Your copy must hold all of the data below, unchanged and without images.

[Start of Attachment]

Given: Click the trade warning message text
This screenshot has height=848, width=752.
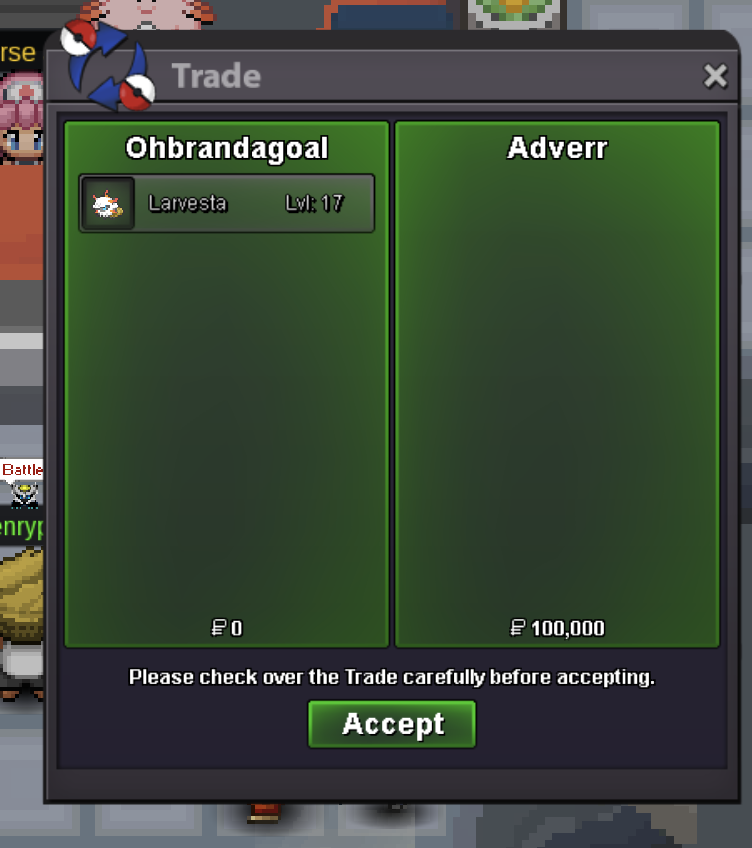Looking at the screenshot, I should [392, 677].
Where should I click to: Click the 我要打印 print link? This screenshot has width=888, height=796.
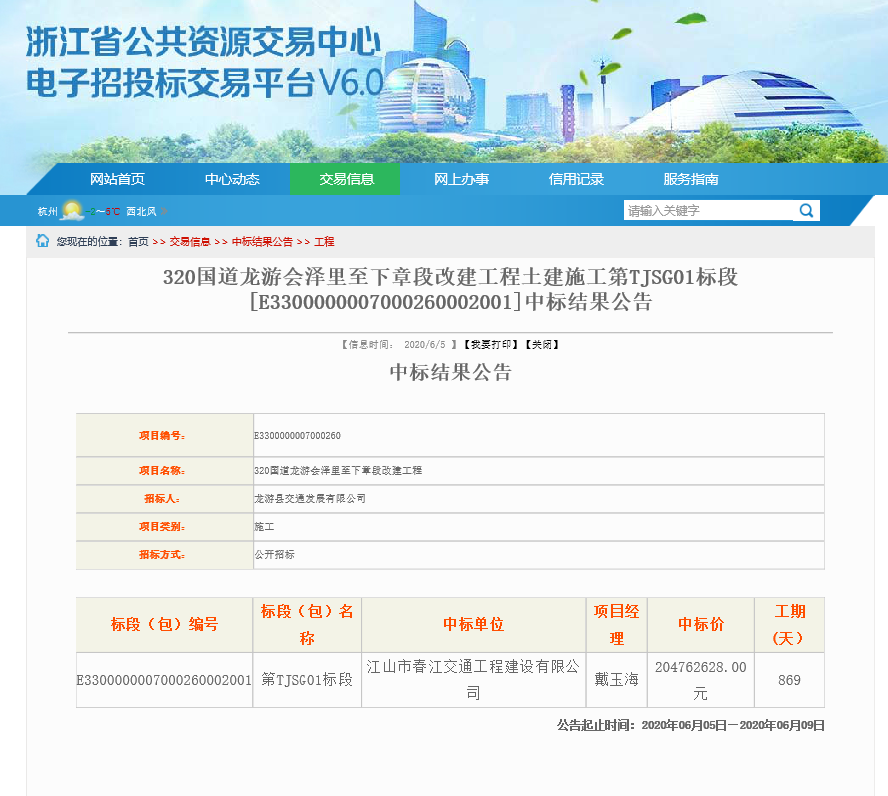click(x=490, y=344)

[End of Attachment]

> Answer for this exercise:
Given: Click the trade warning message text
This screenshot has height=848, width=752.
Looking at the screenshot, I should [392, 677].
Where should I click to: Click the 我要打印 print link? This screenshot has width=888, height=796.
click(x=490, y=344)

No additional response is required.